LLM Chat Context

Early LLMs were plain text continuation models, they continued to write a given text in the style as the given input text, a chat was simulated by giving it a chat style conversation, the model picked up the format and continued with writing a chat style response. Current, so called, instruction LLMs use a defined input syntax as text input to control various aspects of the chat conversation with a “system-prompt” and also allow input of encoded media (images, documents, audio) in the input text to realize a multimodal and controllable chat response.

As every model vendor (Meta, OpenAI, Qwen, etc.) defines his own “chat context” format with subtle difference in syntax, AKI defines a meta chat context format: the “AKI Chat Context”, which is automatically converted to the syntax the specific model understands.

The AKI Chat Context Format

The Aki Chat Context is a JSON structure with following basic structure:

[
    {
        "role": "system",
        "content": "You are a helpful assistant named AKI"
    },
    {
        "role": "assistant", 
        "content": “How can I help you?”
    },
    {
        "role": "user", 
        "content": “Tell a joke”
    }
]

There are three roles defined: The assistant the user and the system.

The user role is the input that is coming from the user or a request to the assistant.

The assistant is the LLM that should answer or fulfil the task.

The system is the boss of the assistant, describing the setting and briefs the assistant how he should do his job, what his role is and gives background information to the assistant.

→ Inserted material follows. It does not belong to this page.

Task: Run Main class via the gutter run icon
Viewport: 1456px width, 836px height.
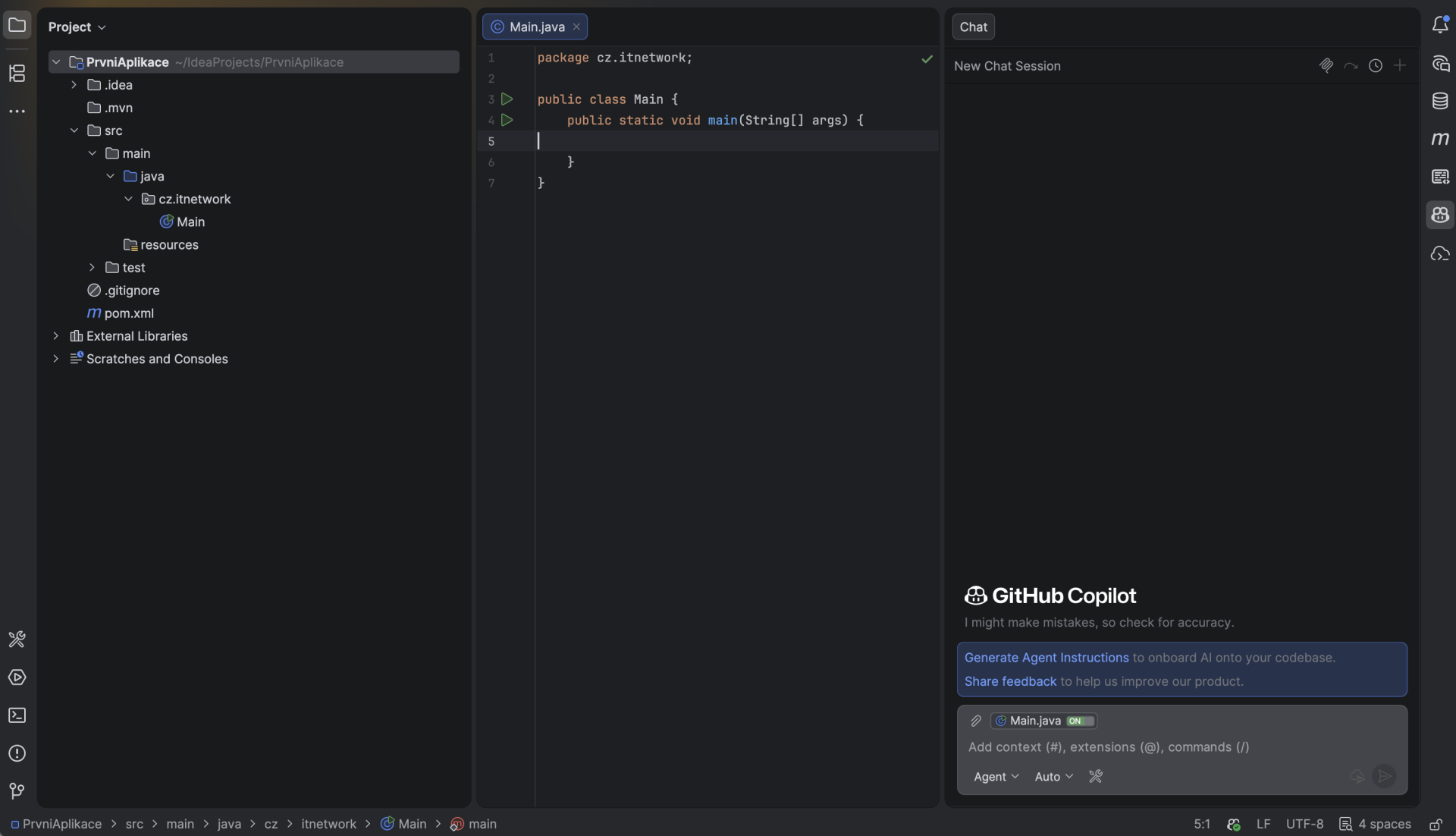Action: (507, 99)
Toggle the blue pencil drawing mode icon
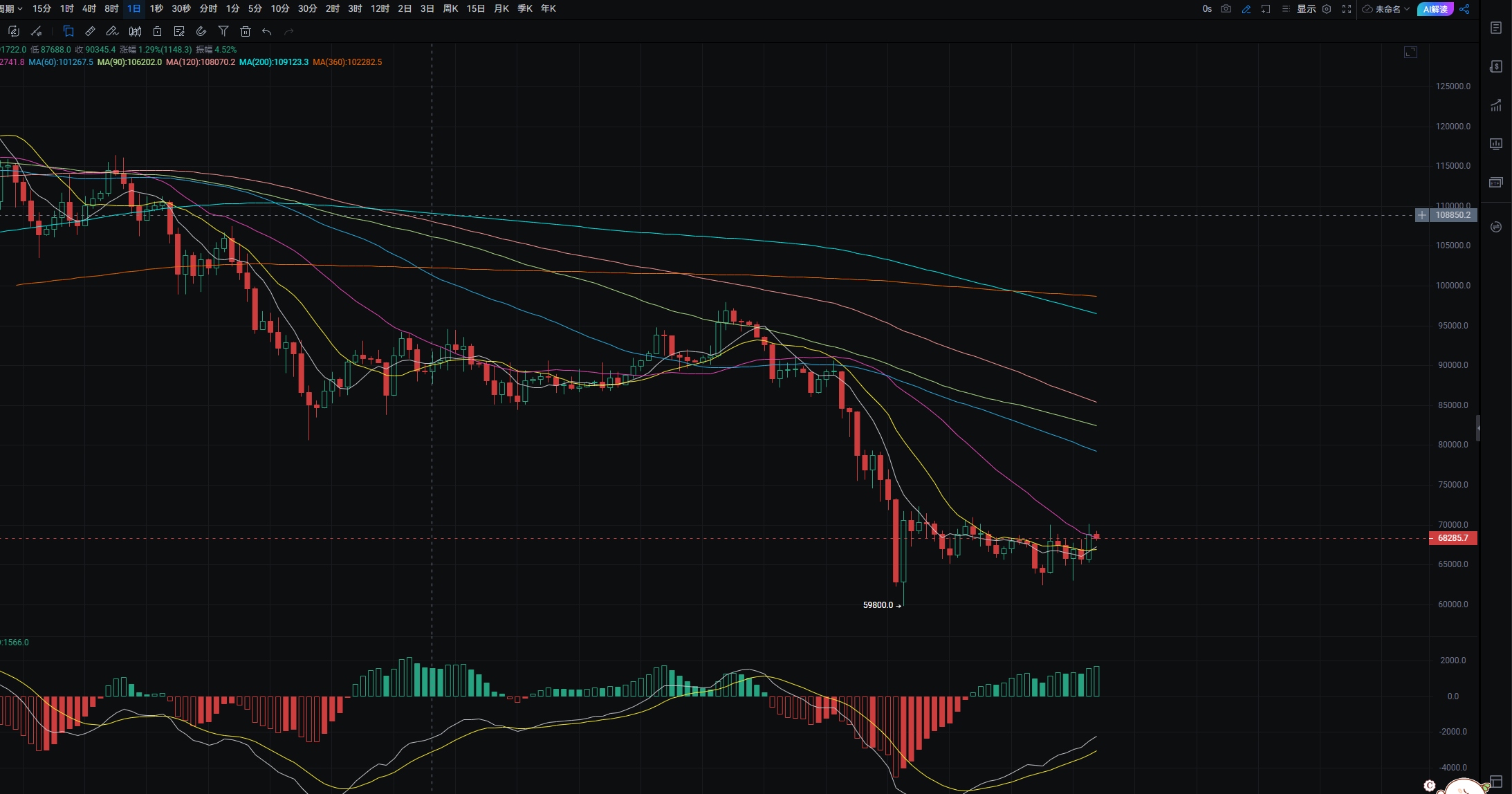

A chat is the alternating conversation between user and assistant. To send a request to the LLM, the last entry should be the request of the user.

Multimodal Content

The “content” part can have an extended form to embed media like images, audio and video. Either as input from the user for describing and asking questions about the media, or as answer from the assistant as generated images, audio or videos.

Only specialized LLMs do support media inputs and outputs.

User request with embed media

The media is directly embed in the JSON in base64 format. The encoding and tokenizing of the media is taken care of when processing the request.

{
        "role": "user", 
        "content": [
            {
                "image": f"data:image/jpeg;base64,{base64_image}"
            },
            {
                "audio": f"data:audio/mp3;base64,{base64_audio}"
            },
            {
                "video": f"data:video/mp4;base64,{base64_video}"
            },
            {
                "text": "What's in this image?"
            }           
        ]
}

Assistant response with generated media

{
	"role": "assistant",
	"content": [
		{
			"text": "Here is a bar chart of the given values"
		},
		{
			"image": f"data:image/jpeg;base64,{base64_image}"
		},
		{
			"audio": f"data:audio/mp3;base64,{base64_audio}"
		},
		{
			"video": f"data:video/mp4;base64,{base64_video}"
		},
		{
			"text": "Are the bars in the correct order?"
		}
	]
}
We are currently extending the chat context format with tool calling mechanisms, we will publish an updated specification soon.